NJ.com/ Associated Press, Ex-Qwest CEO convicted of insider trading sues his lawyers, saying they billed him for underwear, in-room movies, March 23, 2011. The former chief executive officer of Qwest Communications today sued the lawyers [from the firm of former New Jersey U.S. Attorney Herbert Stern] who represented him in his insider-trading case, claiming they "grossly overbilled" him and sought payment for staff breakfasts, underwear and in-room movies.

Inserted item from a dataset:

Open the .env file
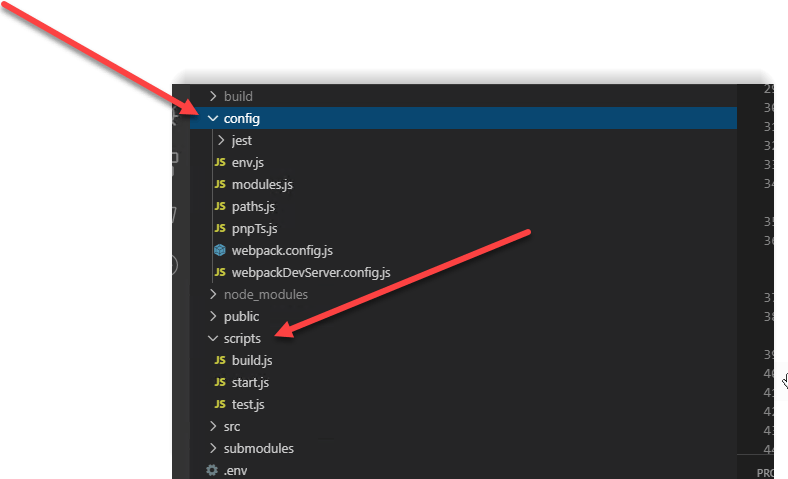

Denver Post, Former Qwest CEO Joe Nacchio sues his attorneys, Steve Raabe, March 24, 2013. Former Qwest chief executive Joe Nacchio sued his attorneys Wednesday for negligence and overbilling, including charges for lawyers' underwear purchases. The lawsuit alleges that attorney Herbert Stern and his New Jersey law firm of Stern & Kilkullen charged unreasonable and inappropriate fees, and were "negligent and careless" in the defense of Nacchio, who was charged with 42 counts of insider trading in December 2005 and convicted on 19 counts in April 2007 after a 21-day trial. The lawsuit says Stern's firm billed Nacchio more than $25 million for representation in criminal and civil issues. Qwest has covered a portion of Nacchio's legal fees. The suit, filed in New Jersey Superior Court, claims Stern's firm inappropriately billed Nacchio "tens of thousands of dollars for staff breakfasts, the cost of attorney underwear and in-room (hotel) movies." "This billing was outrageous," said attorney Bruce Nagel, whose Roseland, N.J., firm is representing Nacchio in the lawsuit. The suit also alleges that Stern's firm was "negligent and careless in handling the defense of the criminal action. Among other things, they were barred by the trial court from calling a critical expert witness by virtue of their blatant failure to comply with basic litigation procedures."

Denver Post, Former Qwest CEO Joe Nacchio moved from prison to halfway house, Andy Vuong, Denver Post, April 1, 2013. Former Qwest CEO and convicted felon Joe Nacchio is wrapping up more than four years in prison at a halfway house in the New York area. Scheduled for release in September, Nacchio recently was transferred from the minimum-security Lewisburg prison camp in central Pennsylvania. He started his term at the Schuylkill minimum-security prison camp in Minersville, Pa., in April 2009 and was moved to Lewisburg two years later. According to the Federal Bureau of Prisons, Nacchio has been assigned to a residential reentry center, or a halfway house, that is overseen by a community corrections management field office in Brooklyn, N.Y.